Word and element location data:
## begin

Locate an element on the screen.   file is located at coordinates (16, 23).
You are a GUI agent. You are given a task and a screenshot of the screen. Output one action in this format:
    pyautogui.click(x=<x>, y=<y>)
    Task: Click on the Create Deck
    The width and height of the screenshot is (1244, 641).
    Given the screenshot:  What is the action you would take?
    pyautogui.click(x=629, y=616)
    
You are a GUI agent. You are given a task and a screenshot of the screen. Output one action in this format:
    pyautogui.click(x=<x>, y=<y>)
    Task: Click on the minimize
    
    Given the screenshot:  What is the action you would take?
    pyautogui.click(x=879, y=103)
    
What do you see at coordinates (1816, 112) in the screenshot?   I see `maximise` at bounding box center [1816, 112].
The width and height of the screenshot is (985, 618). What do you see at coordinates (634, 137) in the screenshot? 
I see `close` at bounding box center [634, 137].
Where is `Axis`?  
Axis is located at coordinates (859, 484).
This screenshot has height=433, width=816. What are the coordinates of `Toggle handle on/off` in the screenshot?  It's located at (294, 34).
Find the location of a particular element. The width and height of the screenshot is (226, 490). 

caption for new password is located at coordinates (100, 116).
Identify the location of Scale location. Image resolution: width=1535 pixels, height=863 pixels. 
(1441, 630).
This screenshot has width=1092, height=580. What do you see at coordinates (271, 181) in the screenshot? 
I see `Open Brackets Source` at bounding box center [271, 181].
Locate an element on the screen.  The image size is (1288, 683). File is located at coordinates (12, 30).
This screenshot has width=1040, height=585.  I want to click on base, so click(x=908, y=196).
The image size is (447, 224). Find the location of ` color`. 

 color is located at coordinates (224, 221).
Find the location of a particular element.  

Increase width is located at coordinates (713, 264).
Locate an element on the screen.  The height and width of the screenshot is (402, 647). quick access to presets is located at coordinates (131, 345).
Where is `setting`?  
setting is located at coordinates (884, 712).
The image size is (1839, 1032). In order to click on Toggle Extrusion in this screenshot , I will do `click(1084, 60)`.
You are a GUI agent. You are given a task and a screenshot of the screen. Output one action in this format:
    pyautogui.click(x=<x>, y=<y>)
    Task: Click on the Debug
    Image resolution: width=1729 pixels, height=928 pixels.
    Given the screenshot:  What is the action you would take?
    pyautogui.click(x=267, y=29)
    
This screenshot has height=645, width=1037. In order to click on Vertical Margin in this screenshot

## end

-- Aim of the exercise --
Copy all of the data above line for line, changing nothing.

-- Exercise output --
Locate an element on the screen.   file is located at coordinates (16, 23).
You are a GUI agent. You are given a task and a screenshot of the screen. Output one action in this format:
    pyautogui.click(x=<x>, y=<y>)
    Task: Click on the Create Deck
    The width and height of the screenshot is (1244, 641).
    Given the screenshot:  What is the action you would take?
    pyautogui.click(x=629, y=616)
    
You are a GUI agent. You are given a task and a screenshot of the screen. Output one action in this format:
    pyautogui.click(x=<x>, y=<y>)
    Task: Click on the minimize
    
    Given the screenshot:  What is the action you would take?
    pyautogui.click(x=879, y=103)
    
What do you see at coordinates (1816, 112) in the screenshot?   I see `maximise` at bounding box center [1816, 112].
The width and height of the screenshot is (985, 618). What do you see at coordinates (634, 137) in the screenshot? 
I see `close` at bounding box center [634, 137].
Where is `Axis`?  
Axis is located at coordinates (859, 484).
This screenshot has height=433, width=816. What are the coordinates of `Toggle handle on/off` in the screenshot?  It's located at (294, 34).
Find the location of a particular element. The width and height of the screenshot is (226, 490). 

caption for new password is located at coordinates (100, 116).
Identify the location of Scale location. Image resolution: width=1535 pixels, height=863 pixels. 
(1441, 630).
This screenshot has width=1092, height=580. What do you see at coordinates (271, 181) in the screenshot? 
I see `Open Brackets Source` at bounding box center [271, 181].
Locate an element on the screen.  The image size is (1288, 683). File is located at coordinates (12, 30).
This screenshot has width=1040, height=585.  I want to click on base, so click(x=908, y=196).
The image size is (447, 224). Find the location of ` color`. 

 color is located at coordinates (224, 221).
Find the location of a particular element.  

Increase width is located at coordinates (713, 264).
Locate an element on the screen.  The height and width of the screenshot is (402, 647). quick access to presets is located at coordinates (131, 345).
Where is `setting`?  
setting is located at coordinates (884, 712).
The image size is (1839, 1032). In order to click on Toggle Extrusion in this screenshot , I will do `click(1084, 60)`.
You are a GUI agent. You are given a task and a screenshot of the screen. Output one action in this format:
    pyautogui.click(x=<x>, y=<y>)
    Task: Click on the Debug
    Image resolution: width=1729 pixels, height=928 pixels.
    Given the screenshot:  What is the action you would take?
    pyautogui.click(x=267, y=29)
    
This screenshot has height=645, width=1037. In order to click on Vertical Margin in this screenshot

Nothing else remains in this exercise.